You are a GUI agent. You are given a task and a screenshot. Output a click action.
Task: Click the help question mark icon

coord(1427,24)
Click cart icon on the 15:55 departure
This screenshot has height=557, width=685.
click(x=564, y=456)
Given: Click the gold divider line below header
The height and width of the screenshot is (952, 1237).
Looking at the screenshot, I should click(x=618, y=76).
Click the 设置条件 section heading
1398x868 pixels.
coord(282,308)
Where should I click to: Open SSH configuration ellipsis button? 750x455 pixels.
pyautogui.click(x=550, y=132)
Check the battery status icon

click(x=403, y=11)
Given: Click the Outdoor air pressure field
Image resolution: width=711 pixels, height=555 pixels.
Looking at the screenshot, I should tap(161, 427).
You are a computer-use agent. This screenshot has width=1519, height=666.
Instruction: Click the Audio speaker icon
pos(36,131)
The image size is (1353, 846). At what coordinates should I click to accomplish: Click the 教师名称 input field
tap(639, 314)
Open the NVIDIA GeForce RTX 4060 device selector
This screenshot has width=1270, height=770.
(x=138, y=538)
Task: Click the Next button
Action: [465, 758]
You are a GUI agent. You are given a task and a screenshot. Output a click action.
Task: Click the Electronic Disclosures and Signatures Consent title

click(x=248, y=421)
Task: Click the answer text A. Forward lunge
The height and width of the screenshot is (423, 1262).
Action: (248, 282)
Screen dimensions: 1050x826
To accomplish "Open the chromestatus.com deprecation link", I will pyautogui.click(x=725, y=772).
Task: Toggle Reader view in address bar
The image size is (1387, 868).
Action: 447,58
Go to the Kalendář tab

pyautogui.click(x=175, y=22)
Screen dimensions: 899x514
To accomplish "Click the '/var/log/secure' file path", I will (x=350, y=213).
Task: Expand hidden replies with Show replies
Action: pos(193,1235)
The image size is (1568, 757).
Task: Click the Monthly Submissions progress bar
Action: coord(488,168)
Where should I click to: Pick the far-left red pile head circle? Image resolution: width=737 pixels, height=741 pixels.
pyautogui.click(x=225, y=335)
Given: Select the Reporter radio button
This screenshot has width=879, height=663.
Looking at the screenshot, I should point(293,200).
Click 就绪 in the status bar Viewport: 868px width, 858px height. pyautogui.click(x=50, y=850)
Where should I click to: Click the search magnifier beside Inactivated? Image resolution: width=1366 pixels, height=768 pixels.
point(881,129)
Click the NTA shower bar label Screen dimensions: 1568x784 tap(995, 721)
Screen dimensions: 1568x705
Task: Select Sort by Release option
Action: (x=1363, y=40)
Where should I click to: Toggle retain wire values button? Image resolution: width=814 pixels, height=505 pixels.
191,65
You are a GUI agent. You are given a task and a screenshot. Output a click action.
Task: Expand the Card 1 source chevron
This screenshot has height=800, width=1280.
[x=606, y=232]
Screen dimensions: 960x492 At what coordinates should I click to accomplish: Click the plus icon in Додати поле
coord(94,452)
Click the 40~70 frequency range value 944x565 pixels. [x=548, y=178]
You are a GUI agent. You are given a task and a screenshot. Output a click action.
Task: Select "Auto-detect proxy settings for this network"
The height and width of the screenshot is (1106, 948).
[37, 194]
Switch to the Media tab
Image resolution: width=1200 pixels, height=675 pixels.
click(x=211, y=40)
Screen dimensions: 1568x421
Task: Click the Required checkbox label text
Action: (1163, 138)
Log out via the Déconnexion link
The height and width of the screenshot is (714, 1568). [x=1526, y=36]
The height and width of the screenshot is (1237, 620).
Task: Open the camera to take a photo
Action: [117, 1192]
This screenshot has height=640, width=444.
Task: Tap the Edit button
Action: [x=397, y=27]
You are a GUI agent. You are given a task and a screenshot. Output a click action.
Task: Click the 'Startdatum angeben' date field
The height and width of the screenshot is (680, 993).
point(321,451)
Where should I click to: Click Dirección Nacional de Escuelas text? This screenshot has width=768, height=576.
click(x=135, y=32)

## What to work on:
Convert every line of the listing above into a Markdown table with the columns Row and Text. Number each row and leave out blank lines.

## Written response:
| Row | Text |
|---|---|
| 1 | You are a GUI agent. You are given a task and a screenshot. Output a click action. |
| 2 | Task: Click the help question mark icon |
| 3 | coord(1427,24) |
| 4 | Click cart icon on the 15:55 departure |
| 5 | This screenshot has height=557, width=685. |
| 6 | click(x=564, y=456) |
| 7 | Given: Click the gold divider line below header |
| 8 | The height and width of the screenshot is (952, 1237). |
| 9 | Looking at the screenshot, I should click(x=618, y=76). |
| 10 | Click the 设置条件 section heading |
| 11 | 1398x868 pixels. |
| 12 | coord(282,308) |
| 13 | Where should I click to: Open SSH configuration ellipsis button? 750x455 pixels. |
| 14 | pyautogui.click(x=550, y=132) |
| 15 | Check the battery status icon |
| 16 | click(x=403, y=11) |
| 17 | Given: Click the Outdoor air pressure field |
| 18 | Image resolution: width=711 pixels, height=555 pixels. |
| 19 | Looking at the screenshot, I should tap(161, 427). |
| 20 | You are a computer-use agent. This screenshot has width=1519, height=666. |
| 21 | Instruction: Click the Audio speaker icon |
| 22 | pos(36,131) |
| 23 | The image size is (1353, 846). At what coordinates should I click to accomplish: Click the 教师名称 input field |
| 24 | tap(639, 314) |
| 25 | Open the NVIDIA GeForce RTX 4060 device selector |
| 26 | This screenshot has width=1270, height=770. |
| 27 | (x=138, y=538) |
| 28 | Task: Click the Next button |
| 29 | Action: [465, 758] |
| 30 | You are a GUI agent. You are given a task and a screenshot. Output a click action. |
| 31 | Task: Click the Electronic Disclosures and Signatures Consent title |
| 32 | click(x=248, y=421) |
| 33 | Task: Click the answer text A. Forward lunge |
| 34 | The height and width of the screenshot is (423, 1262). |
| 35 | Action: (248, 282) |
| 36 | Screen dimensions: 1050x826 |
| 37 | To accomplish "Open the chromestatus.com deprecation link", I will pyautogui.click(x=725, y=772). |
| 38 | Task: Toggle Reader view in address bar |
| 39 | The image size is (1387, 868). |
| 40 | Action: 447,58 |
| 41 | Go to the Kalendář tab |
| 42 | pyautogui.click(x=175, y=22) |
| 43 | Screen dimensions: 899x514 |
| 44 | To accomplish "Click the '/var/log/secure' file path", I will (x=350, y=213). |
| 45 | Task: Expand hidden replies with Show replies |
| 46 | Action: pos(193,1235) |
| 47 | The image size is (1568, 757). |
| 48 | Task: Click the Monthly Submissions progress bar |
| 49 | Action: coord(488,168) |
| 50 | Where should I click to: Pick the far-left red pile head circle? Image resolution: width=737 pixels, height=741 pixels. |
| 51 | pyautogui.click(x=225, y=335) |
| 52 | Given: Select the Reporter radio button |
| 53 | This screenshot has width=879, height=663. |
| 54 | Looking at the screenshot, I should point(293,200). |
| 55 | Click 就绪 in the status bar Viewport: 868px width, 858px height. pyautogui.click(x=50, y=850) |
| 56 | Where should I click to: Click the search magnifier beside Inactivated? Image resolution: width=1366 pixels, height=768 pixels. |
| 57 | point(881,129) |
| 58 | Click the NTA shower bar label Screen dimensions: 1568x784 tap(995, 721) |
| 59 | Screen dimensions: 1568x705 |
| 60 | Task: Select Sort by Release option |
| 61 | Action: (x=1363, y=40) |
| 62 | Where should I click to: Toggle retain wire values button? Image resolution: width=814 pixels, height=505 pixels. |
| 63 | 191,65 |
| 64 | You are a GUI agent. You are given a task and a screenshot. Output a click action. |
| 65 | Task: Expand the Card 1 source chevron |
| 66 | This screenshot has height=800, width=1280. |
| 67 | [x=606, y=232] |
| 68 | Screen dimensions: 960x492 At what coordinates should I click to accomplish: Click the plus icon in Додати поле |
| 69 | coord(94,452) |
| 70 | Click the 40~70 frequency range value 944x565 pixels. [x=548, y=178] |
| 71 | You are a GUI agent. You are given a task and a screenshot. Output a click action. |
| 72 | Task: Select "Auto-detect proxy settings for this network" |
| 73 | The height and width of the screenshot is (1106, 948). |
| 74 | [37, 194] |
| 75 | Switch to the Media tab |
| 76 | Image resolution: width=1200 pixels, height=675 pixels. |
| 77 | click(x=211, y=40) |
| 78 | Screen dimensions: 1568x421 |
| 79 | Task: Click the Required checkbox label text |
| 80 | Action: (1163, 138) |
| 81 | Log out via the Déconnexion link |
| 82 | The height and width of the screenshot is (714, 1568). [x=1526, y=36] |
| 83 | The height and width of the screenshot is (1237, 620). |
| 84 | Task: Open the camera to take a photo |
| 85 | Action: [117, 1192] |
| 86 | This screenshot has height=640, width=444. |
| 87 | Task: Tap the Edit button |
| 88 | Action: [x=397, y=27] |
| 89 | You are a GUI agent. You are given a task and a screenshot. Output a click action. |
| 90 | Task: Click the 'Startdatum angeben' date field |
| 91 | The height and width of the screenshot is (680, 993). |
| 92 | point(321,451) |
| 93 | Where should I click to: Click Dirección Nacional de Escuelas text? This screenshot has width=768, height=576. |
| 94 | click(x=135, y=32) |